作業内容:
**1.** ページ抜粋に出てくる英語の語句を、すべて書き出してください。
**2.** ページ抜粋にある次の文を英語に訳してください。「ネイティブもわからないのですから、私がわかるはずもないのですが、何しろバーンが書く歌詞ですので、具体的ではないシュールかつ観念的な意味の様な気がします。」
**3.** ページ抜粋をもとに、次の問いに答えてください。
(a) 一番で、別世界の自分が持っているものとして挙げられているのは何ですか。
(b) 破産した男の話とみる人がいる理由として示されている一文は何ですか。
(c) 後半で繰り返され、鍵を握っているとされている語句は何ですか。

ページ抜粋:
════

バーンの歌詞は非常に難解で、ネイティブでさえ理解するのは困難であるそうなので、それについて
あまり取り上げるつもりはなかったのですが、本曲においてのみ少しばかり。
一番では極狭住宅に住んでいる所から、別世界で大きな車、美人の妻を持つ自分に驚く話。続く二番にて、
それらがどこかへ行ってしまった事に困惑する話。各合間にて”Letting the days go by…”のコーラスが
繰り返されますが、このパートは”水に流される様にただ日々は過ぎていく…一生に一度だけ地下を水が
流れる”の様な意。”Once in a lifetime , water flowing underground”をどう捉えるかは人それぞれ
の様で、人生に一度は来るチャンスをモノにするんだ!といったポジティブな解釈をする人もいれば、
”after the money’s gone(一文無しになって・・・)”という一文がある事から、ビジネス・投資などに
トライしてみたものの、失敗して破産してしまった男の話とみる人もいます。ネイティブもわからないの
ですから、私がわかるはずもないのですが、何しろバーンが書く歌詞ですので、具体的ではないシュールかつ
観念的な意味の様な気がします。後半で繰り返される”Same as it ever was(今までと同じ=
何も変わらない)が鍵を握っていて、SF的並行世界に迷い込んだか、あるいは精神を病み妄想の中で
混乱する男を題材にしながら、どっちが現実なのか?『胡蝶の夢』的な説話を意味したかったのでは
ないでしょうか。つまるところ、成功も不成功も大して意味はない、人生などただ生まれてただ死んで
いくだけの事、幸も不幸も人間が作り出しているただの幻想、の様な意だと勝手に解釈しています。

════

語や要素を探す行
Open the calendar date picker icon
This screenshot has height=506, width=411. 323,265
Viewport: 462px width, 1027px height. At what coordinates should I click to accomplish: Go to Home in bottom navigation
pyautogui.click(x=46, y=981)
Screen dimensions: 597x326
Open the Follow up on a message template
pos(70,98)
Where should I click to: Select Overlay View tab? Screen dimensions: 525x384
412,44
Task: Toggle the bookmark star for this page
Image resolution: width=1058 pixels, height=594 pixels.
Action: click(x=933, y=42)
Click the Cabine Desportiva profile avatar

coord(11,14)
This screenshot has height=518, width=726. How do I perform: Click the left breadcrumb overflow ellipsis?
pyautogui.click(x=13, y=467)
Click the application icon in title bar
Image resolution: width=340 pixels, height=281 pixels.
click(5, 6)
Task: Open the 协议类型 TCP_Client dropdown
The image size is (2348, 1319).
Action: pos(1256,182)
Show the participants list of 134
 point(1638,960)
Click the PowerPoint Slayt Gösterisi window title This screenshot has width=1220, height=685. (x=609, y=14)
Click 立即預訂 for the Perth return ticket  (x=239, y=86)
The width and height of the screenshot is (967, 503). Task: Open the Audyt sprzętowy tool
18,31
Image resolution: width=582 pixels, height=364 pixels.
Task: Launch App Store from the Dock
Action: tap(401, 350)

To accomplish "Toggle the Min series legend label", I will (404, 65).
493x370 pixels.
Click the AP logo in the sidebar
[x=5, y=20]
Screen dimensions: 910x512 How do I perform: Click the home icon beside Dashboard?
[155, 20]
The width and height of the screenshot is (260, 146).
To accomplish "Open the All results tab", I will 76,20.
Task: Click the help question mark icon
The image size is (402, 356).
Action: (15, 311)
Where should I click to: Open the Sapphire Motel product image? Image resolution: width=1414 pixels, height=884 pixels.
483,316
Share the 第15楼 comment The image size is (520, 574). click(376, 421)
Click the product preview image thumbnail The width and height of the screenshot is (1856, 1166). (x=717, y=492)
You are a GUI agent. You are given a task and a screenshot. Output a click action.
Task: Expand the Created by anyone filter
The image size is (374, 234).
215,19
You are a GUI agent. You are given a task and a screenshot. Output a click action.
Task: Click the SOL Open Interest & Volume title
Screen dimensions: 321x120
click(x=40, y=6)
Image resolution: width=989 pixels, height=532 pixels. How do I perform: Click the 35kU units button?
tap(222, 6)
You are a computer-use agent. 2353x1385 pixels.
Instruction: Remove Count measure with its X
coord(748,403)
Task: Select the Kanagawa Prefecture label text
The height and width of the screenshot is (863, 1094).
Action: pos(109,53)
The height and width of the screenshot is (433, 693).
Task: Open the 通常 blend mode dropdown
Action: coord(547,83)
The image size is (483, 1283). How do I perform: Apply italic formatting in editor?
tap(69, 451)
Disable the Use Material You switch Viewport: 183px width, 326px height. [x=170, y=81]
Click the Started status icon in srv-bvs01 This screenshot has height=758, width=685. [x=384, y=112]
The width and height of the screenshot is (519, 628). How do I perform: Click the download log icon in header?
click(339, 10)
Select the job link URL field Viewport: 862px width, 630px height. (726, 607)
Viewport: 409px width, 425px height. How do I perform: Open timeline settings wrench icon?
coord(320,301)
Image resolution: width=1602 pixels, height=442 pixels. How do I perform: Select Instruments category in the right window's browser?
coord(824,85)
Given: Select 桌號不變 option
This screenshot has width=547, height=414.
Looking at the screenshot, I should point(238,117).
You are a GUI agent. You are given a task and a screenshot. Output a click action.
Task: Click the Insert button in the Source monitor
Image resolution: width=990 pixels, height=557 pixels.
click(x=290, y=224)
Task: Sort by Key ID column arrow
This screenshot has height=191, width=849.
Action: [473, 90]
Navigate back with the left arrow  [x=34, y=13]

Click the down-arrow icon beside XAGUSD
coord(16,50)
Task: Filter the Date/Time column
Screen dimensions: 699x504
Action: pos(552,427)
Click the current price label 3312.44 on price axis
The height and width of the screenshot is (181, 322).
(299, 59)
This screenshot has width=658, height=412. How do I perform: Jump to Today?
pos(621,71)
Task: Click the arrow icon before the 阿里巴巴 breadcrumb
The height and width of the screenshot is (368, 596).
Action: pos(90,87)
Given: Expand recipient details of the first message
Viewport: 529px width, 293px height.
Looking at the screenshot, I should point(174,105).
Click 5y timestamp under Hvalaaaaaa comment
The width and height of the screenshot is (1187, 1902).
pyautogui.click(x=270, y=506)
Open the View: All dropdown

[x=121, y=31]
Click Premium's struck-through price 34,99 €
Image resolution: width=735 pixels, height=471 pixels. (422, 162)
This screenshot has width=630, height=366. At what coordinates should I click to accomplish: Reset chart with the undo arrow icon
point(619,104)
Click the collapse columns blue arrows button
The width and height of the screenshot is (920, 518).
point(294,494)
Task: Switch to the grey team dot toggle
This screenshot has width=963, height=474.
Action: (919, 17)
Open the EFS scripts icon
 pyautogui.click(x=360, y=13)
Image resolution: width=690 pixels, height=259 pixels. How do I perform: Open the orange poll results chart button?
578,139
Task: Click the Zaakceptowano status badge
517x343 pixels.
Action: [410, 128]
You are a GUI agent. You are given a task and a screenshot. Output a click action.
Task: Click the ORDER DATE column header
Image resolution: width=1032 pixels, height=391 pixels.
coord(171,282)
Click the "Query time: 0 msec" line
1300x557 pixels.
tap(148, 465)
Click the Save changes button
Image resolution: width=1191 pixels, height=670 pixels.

════

作業別の解答:
**1.**
Letting the days go by…
Once in a lifetime , water flowing underground
after the money’s gone
Same as it ever was

**2.** Since even native speakers don't understand it, there is no way I could, but as these are lyrics written by Byrne, after all, I feel the meaning is surreal and abstract rather than concrete.

**3.**
(a) 大きな車と美人の妻です。
(b) "after the money’s gone(一文無しになって・・・)"という一文です。
(c) "Same as it ever was"(今までと同じ=何も変わらない)です。